**Given data:**
★ ★ ★
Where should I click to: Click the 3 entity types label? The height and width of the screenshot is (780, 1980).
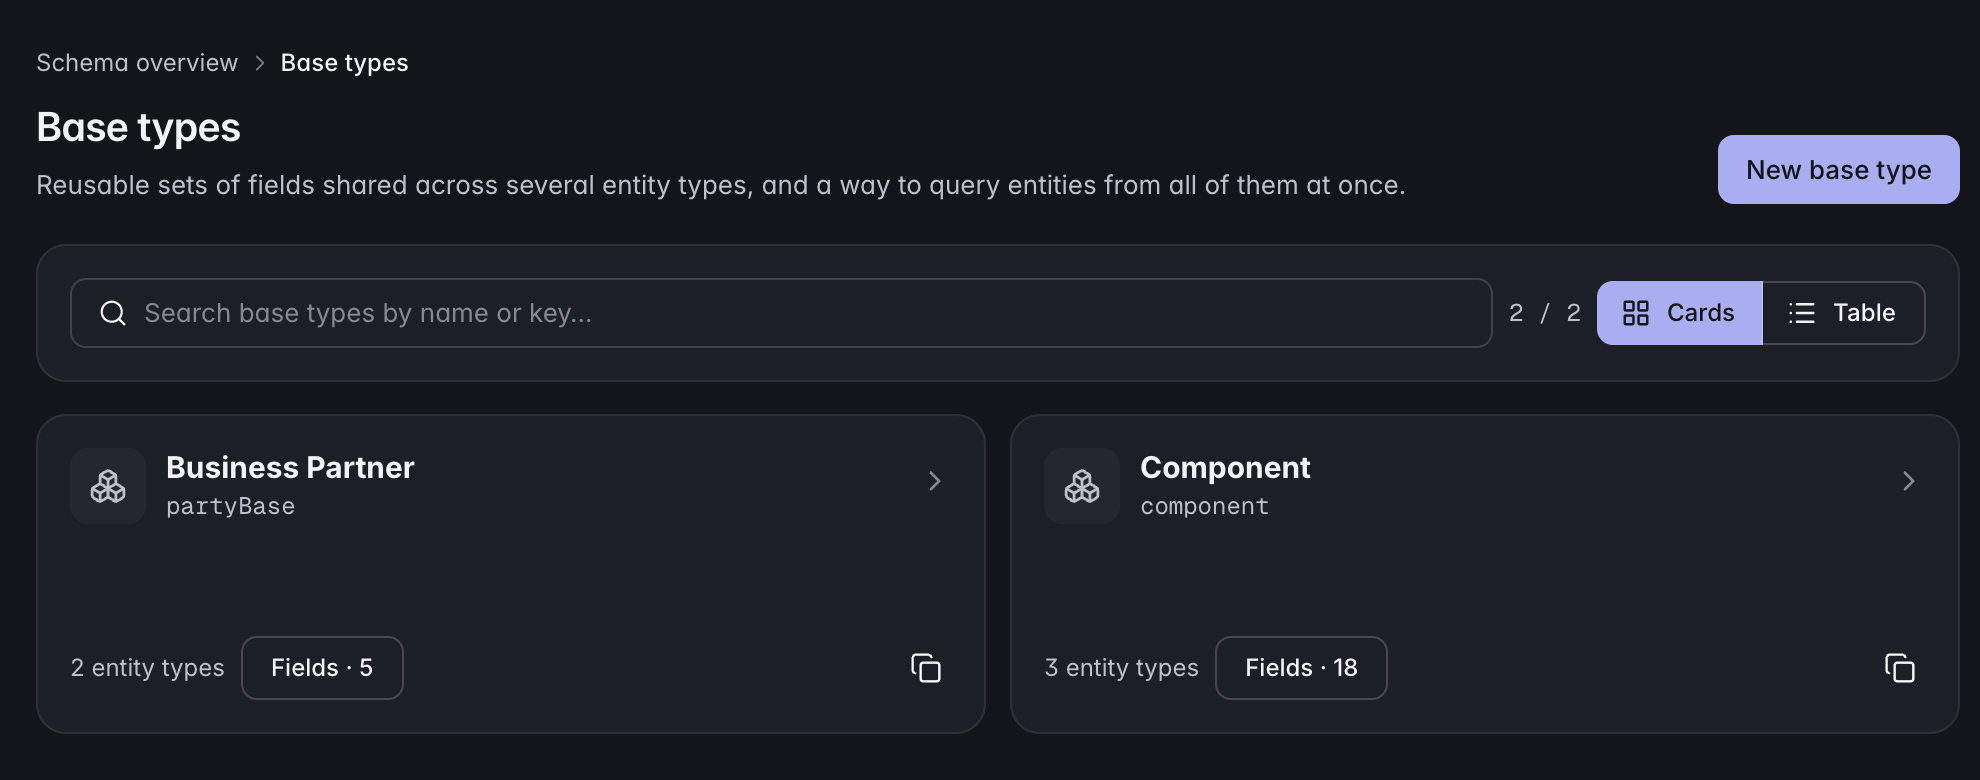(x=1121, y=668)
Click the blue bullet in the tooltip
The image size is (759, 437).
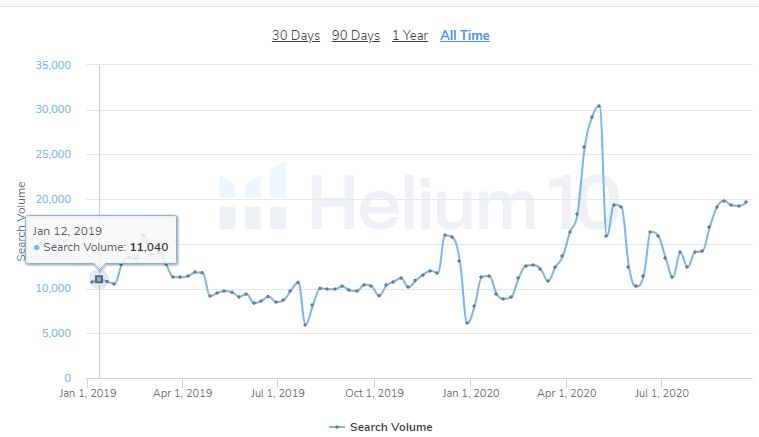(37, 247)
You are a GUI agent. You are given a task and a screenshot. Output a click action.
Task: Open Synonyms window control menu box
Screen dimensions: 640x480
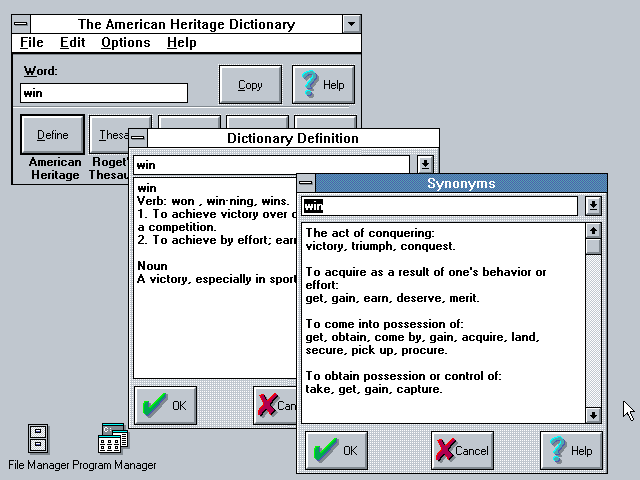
★ ★ ★
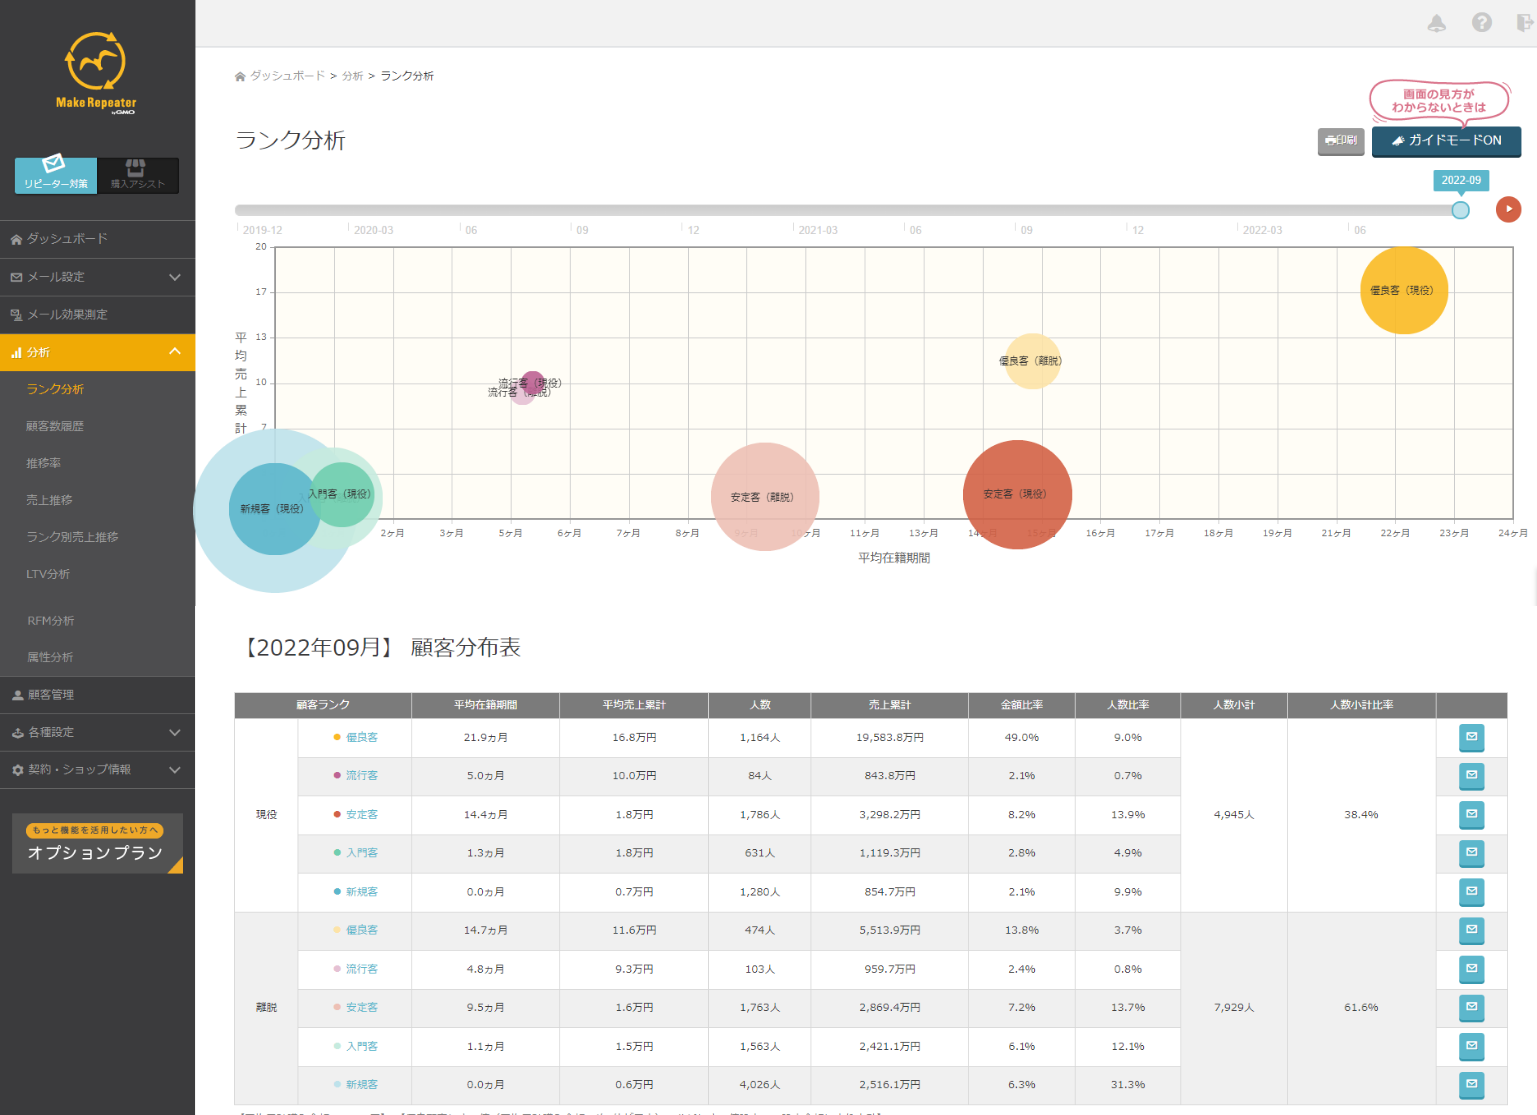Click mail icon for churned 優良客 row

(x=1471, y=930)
★ ★ ★
**Your goal:**
Among the entries above, the lines between the ones containing "Task: Open Synonyms window control menu box" and "Screen dimensions: 640x480", inclusive, are to be transcribed exactly. No other line is to be given.

**Result of this exercise:**
Task: Open Synonyms window control menu box
Screen dimensions: 640x480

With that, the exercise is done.